INPUT DATA:

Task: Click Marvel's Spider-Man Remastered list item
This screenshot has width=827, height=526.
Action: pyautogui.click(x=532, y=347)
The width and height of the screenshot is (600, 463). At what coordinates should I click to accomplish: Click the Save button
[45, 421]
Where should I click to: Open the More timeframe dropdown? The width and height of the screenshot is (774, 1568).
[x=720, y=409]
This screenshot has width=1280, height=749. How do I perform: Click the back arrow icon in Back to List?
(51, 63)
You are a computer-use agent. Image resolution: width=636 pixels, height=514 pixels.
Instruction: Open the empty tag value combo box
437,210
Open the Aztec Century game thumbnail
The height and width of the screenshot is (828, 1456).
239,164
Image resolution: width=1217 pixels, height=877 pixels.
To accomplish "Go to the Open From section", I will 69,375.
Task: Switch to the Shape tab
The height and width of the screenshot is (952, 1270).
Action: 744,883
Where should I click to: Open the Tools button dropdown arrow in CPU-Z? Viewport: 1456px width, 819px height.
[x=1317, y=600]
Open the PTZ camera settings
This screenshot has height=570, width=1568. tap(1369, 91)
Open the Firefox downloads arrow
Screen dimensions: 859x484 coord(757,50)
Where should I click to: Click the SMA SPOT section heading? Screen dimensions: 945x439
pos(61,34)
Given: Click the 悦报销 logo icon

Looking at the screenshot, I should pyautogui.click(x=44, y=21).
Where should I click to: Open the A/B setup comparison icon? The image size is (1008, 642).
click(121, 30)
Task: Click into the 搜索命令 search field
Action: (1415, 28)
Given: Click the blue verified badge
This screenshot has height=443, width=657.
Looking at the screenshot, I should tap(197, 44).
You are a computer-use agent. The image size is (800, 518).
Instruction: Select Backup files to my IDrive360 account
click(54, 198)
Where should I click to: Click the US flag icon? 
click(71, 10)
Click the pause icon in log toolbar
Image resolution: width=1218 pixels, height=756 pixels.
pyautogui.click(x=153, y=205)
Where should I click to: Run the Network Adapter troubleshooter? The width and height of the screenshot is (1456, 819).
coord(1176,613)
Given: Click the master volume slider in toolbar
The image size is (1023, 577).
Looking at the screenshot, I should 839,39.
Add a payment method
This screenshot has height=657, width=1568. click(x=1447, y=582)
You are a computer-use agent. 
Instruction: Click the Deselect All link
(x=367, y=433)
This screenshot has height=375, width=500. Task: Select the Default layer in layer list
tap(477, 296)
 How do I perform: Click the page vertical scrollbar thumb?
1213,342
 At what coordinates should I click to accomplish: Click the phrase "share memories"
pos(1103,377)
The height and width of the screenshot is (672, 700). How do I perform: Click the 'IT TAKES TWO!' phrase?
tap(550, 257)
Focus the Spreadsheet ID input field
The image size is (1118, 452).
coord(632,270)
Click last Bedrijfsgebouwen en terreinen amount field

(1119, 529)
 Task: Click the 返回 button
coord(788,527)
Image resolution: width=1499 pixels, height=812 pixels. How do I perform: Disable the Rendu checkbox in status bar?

INSTRUCTION:
Copy the listing above word for word, from its first line to its last.

OUTPUT OF THE TASK:
Task: Click Marvel's Spider-Man Remastered list item
This screenshot has width=827, height=526.
Action: pyautogui.click(x=532, y=347)
The width and height of the screenshot is (600, 463). At what coordinates should I click to accomplish: Click the Save button
[45, 421]
Where should I click to: Open the More timeframe dropdown? The width and height of the screenshot is (774, 1568).
[x=720, y=409]
This screenshot has width=1280, height=749. How do I perform: Click the back arrow icon in Back to List?
(51, 63)
You are a computer-use agent. Image resolution: width=636 pixels, height=514 pixels.
Instruction: Open the empty tag value combo box
437,210
Open the Aztec Century game thumbnail
The height and width of the screenshot is (828, 1456).
239,164
Image resolution: width=1217 pixels, height=877 pixels.
To accomplish "Go to the Open From section", I will 69,375.
Task: Switch to the Shape tab
The height and width of the screenshot is (952, 1270).
Action: 744,883
Where should I click to: Open the Tools button dropdown arrow in CPU-Z? Viewport: 1456px width, 819px height.
[x=1317, y=600]
Open the PTZ camera settings
This screenshot has height=570, width=1568. tap(1369, 91)
Open the Firefox downloads arrow
Screen dimensions: 859x484 coord(757,50)
Where should I click to: Click the SMA SPOT section heading? Screen dimensions: 945x439
pos(61,34)
Given: Click the 悦报销 logo icon

Looking at the screenshot, I should pyautogui.click(x=44, y=21).
Where should I click to: Open the A/B setup comparison icon? The image size is (1008, 642).
click(121, 30)
Task: Click into the 搜索命令 search field
Action: (1415, 28)
Given: Click the blue verified badge
This screenshot has height=443, width=657.
Looking at the screenshot, I should tap(197, 44).
You are a computer-use agent. The image size is (800, 518).
Instruction: Select Backup files to my IDrive360 account
click(54, 198)
Where should I click to: Click the US flag icon? 
click(71, 10)
Click the pause icon in log toolbar
Image resolution: width=1218 pixels, height=756 pixels.
pyautogui.click(x=153, y=205)
Where should I click to: Run the Network Adapter troubleshooter? The width and height of the screenshot is (1456, 819).
coord(1176,613)
Given: Click the master volume slider in toolbar
The image size is (1023, 577).
Looking at the screenshot, I should 839,39.
Add a payment method
This screenshot has height=657, width=1568. click(x=1447, y=582)
You are a computer-use agent. 
Instruction: Click the Deselect All link
(x=367, y=433)
This screenshot has height=375, width=500. Task: Select the Default layer in layer list
tap(477, 296)
 How do I perform: Click the page vertical scrollbar thumb?
1213,342
 At what coordinates should I click to accomplish: Click the phrase "share memories"
pos(1103,377)
The height and width of the screenshot is (672, 700). How do I perform: Click the 'IT TAKES TWO!' phrase?
tap(550, 257)
Focus the Spreadsheet ID input field
The image size is (1118, 452).
coord(632,270)
Click last Bedrijfsgebouwen en terreinen amount field

(1119, 529)
 Task: Click the 返回 button
coord(788,527)
Image resolution: width=1499 pixels, height=812 pixels. How do I perform: Disable the Rendu checkbox in status bar?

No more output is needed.